Information given -
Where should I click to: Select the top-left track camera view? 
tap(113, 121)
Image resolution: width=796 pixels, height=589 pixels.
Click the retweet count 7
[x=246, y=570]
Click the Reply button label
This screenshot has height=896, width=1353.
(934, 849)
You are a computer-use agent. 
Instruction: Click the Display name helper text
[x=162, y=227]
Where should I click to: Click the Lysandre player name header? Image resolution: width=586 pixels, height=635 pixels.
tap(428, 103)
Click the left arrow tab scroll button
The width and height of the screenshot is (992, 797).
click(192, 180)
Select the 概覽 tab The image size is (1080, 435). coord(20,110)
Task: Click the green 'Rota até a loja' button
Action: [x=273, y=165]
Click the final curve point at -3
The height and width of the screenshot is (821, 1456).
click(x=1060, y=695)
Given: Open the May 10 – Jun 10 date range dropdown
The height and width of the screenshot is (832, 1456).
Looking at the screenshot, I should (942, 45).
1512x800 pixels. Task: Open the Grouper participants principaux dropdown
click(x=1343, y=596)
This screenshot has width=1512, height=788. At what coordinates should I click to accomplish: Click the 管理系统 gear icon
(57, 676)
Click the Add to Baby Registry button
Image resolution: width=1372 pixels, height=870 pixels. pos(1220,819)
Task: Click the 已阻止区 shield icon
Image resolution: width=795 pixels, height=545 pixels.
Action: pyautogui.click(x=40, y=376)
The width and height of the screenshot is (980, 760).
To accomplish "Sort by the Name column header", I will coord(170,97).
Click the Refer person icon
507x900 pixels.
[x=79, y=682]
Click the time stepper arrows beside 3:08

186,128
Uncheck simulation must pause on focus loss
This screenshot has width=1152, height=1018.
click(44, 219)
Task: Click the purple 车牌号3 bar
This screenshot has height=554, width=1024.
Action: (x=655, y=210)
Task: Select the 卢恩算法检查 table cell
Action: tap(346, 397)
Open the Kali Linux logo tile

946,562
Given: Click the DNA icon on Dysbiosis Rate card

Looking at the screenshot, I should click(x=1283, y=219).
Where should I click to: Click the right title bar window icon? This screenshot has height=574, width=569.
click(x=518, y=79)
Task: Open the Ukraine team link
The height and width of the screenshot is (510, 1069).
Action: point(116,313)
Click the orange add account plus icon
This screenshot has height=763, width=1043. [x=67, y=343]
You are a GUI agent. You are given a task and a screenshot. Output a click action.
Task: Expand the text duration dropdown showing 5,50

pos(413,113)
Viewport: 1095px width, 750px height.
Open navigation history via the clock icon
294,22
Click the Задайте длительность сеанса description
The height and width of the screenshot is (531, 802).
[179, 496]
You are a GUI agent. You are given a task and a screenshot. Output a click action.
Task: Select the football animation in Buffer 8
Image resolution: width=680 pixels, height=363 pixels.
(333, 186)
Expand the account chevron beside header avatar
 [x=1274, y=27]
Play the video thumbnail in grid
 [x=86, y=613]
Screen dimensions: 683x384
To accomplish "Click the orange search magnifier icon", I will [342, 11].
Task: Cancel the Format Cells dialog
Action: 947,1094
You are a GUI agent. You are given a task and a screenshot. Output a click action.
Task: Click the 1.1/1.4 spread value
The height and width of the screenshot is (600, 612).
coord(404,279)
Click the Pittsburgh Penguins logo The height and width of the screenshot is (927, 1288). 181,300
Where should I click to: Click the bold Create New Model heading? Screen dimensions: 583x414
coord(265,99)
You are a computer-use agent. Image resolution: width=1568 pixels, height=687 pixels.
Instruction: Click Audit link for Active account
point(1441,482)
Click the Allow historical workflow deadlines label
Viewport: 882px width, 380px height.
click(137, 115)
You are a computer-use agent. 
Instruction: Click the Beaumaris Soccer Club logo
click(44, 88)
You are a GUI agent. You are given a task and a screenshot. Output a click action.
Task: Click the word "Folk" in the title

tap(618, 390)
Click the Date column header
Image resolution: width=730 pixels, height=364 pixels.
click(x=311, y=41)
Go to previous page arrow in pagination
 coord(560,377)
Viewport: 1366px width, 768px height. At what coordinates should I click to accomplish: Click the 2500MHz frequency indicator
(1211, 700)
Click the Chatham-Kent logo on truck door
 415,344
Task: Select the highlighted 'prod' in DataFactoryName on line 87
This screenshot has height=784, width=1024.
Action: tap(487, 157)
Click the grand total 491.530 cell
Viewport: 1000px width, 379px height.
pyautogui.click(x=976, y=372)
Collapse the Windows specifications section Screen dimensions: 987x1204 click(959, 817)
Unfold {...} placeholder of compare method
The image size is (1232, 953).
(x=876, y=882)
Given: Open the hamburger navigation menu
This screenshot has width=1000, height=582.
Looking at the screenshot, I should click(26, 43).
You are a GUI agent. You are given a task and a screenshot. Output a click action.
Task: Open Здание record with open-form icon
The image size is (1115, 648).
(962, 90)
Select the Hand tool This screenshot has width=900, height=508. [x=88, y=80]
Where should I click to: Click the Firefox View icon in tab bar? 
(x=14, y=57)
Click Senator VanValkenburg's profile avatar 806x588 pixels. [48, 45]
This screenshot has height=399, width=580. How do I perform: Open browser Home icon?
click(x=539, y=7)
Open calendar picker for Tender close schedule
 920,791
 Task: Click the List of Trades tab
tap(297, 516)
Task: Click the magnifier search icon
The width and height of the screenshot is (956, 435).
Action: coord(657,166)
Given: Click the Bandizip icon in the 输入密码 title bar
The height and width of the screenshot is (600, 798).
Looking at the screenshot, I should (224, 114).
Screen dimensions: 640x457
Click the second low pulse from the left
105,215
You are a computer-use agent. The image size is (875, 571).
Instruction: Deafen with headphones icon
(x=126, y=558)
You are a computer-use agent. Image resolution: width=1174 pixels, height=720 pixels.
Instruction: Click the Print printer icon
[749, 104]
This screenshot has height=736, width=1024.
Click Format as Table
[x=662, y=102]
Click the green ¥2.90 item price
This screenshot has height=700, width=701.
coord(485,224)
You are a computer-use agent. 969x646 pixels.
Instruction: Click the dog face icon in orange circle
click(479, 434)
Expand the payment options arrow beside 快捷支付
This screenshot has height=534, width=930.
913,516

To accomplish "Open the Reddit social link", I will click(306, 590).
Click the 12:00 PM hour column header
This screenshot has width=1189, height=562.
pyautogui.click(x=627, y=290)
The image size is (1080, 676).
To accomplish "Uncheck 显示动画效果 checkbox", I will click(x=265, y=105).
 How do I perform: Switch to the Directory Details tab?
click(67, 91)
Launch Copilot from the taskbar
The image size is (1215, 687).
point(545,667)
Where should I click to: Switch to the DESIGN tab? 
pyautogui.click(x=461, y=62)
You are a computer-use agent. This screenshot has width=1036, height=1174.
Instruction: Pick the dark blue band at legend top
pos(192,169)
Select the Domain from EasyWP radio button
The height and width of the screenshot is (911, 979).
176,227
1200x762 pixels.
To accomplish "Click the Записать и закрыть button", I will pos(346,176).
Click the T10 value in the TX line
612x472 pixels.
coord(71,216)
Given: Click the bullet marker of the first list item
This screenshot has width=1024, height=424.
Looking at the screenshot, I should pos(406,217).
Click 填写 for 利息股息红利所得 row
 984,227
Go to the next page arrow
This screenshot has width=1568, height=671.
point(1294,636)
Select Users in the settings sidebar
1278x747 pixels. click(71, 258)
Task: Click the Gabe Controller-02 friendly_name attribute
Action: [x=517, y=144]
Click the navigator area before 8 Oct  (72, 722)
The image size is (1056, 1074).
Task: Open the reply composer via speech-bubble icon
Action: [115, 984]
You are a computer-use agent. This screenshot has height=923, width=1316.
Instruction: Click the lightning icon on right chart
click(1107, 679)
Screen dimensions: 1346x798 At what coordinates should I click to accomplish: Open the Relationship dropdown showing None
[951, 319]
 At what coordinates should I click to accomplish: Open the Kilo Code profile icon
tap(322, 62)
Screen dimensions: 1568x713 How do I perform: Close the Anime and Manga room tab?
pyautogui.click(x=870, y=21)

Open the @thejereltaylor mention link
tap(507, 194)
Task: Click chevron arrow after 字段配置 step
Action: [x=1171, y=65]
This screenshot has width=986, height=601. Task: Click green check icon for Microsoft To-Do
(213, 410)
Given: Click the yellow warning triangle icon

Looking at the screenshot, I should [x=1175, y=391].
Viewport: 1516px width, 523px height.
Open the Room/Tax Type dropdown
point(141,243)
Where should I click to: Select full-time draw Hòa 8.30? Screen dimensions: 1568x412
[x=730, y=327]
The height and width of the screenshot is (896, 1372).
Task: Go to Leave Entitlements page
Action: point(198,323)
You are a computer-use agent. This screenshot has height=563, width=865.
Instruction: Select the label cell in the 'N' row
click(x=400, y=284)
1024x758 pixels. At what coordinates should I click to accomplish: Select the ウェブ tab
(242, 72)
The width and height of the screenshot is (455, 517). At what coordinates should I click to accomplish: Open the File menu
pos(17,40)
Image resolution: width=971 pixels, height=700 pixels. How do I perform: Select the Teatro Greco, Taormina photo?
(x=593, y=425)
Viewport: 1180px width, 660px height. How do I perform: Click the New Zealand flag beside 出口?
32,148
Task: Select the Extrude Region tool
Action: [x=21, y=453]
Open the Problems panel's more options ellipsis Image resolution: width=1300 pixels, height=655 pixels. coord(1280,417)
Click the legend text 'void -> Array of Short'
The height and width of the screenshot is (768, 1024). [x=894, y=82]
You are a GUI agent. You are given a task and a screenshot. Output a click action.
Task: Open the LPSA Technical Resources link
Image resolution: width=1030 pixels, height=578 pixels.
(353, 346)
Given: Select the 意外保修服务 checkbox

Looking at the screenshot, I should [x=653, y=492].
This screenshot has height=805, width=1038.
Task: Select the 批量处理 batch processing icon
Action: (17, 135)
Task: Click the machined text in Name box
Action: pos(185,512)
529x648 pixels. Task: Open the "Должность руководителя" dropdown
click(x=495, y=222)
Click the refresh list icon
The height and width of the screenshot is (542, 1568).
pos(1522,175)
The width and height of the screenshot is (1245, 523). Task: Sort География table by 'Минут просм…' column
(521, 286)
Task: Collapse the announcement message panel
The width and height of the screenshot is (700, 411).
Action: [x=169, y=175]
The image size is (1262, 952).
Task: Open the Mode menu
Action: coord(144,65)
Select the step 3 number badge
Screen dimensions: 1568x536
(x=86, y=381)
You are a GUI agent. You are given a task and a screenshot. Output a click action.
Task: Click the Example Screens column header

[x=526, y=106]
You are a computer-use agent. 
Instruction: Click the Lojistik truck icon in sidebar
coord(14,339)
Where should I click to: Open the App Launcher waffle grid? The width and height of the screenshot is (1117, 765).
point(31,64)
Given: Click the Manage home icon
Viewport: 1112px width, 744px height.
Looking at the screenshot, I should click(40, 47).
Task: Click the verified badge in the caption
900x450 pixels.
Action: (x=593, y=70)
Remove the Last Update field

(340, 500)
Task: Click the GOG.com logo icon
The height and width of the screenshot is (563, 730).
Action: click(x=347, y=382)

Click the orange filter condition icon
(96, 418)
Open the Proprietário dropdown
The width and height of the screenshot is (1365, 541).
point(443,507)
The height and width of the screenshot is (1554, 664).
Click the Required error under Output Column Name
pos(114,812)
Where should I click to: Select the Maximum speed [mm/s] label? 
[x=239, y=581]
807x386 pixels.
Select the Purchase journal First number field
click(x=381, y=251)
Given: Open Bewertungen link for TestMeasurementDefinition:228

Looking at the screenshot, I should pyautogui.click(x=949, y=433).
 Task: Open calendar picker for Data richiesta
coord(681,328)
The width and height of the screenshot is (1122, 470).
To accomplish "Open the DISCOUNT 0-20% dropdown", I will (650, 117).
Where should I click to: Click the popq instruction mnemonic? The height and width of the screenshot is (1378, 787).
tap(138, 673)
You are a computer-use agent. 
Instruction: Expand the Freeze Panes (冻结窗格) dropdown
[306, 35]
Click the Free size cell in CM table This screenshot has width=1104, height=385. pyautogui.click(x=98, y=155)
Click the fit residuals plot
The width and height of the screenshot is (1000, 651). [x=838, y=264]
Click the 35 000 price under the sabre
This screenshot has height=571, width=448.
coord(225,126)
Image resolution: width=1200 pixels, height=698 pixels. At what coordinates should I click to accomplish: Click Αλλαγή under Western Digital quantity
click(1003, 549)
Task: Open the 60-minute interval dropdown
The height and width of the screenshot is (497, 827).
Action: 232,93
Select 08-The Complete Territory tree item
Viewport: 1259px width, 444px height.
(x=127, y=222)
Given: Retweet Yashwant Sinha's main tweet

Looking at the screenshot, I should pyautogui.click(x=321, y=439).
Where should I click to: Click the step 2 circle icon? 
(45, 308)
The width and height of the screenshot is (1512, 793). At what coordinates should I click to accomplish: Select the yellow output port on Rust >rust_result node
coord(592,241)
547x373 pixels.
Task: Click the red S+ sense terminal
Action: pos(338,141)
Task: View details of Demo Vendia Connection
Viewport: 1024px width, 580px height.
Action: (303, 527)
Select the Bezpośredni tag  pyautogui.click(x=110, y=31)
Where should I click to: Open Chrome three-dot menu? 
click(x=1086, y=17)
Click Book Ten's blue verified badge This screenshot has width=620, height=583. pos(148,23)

What the task requires -
Go through the records above and copy every line with the word "verified".

Result of this task -
Task: Click the verified badge in the caption
Click Book Ten's blue verified badge This screenshot has width=620, height=583. pos(148,23)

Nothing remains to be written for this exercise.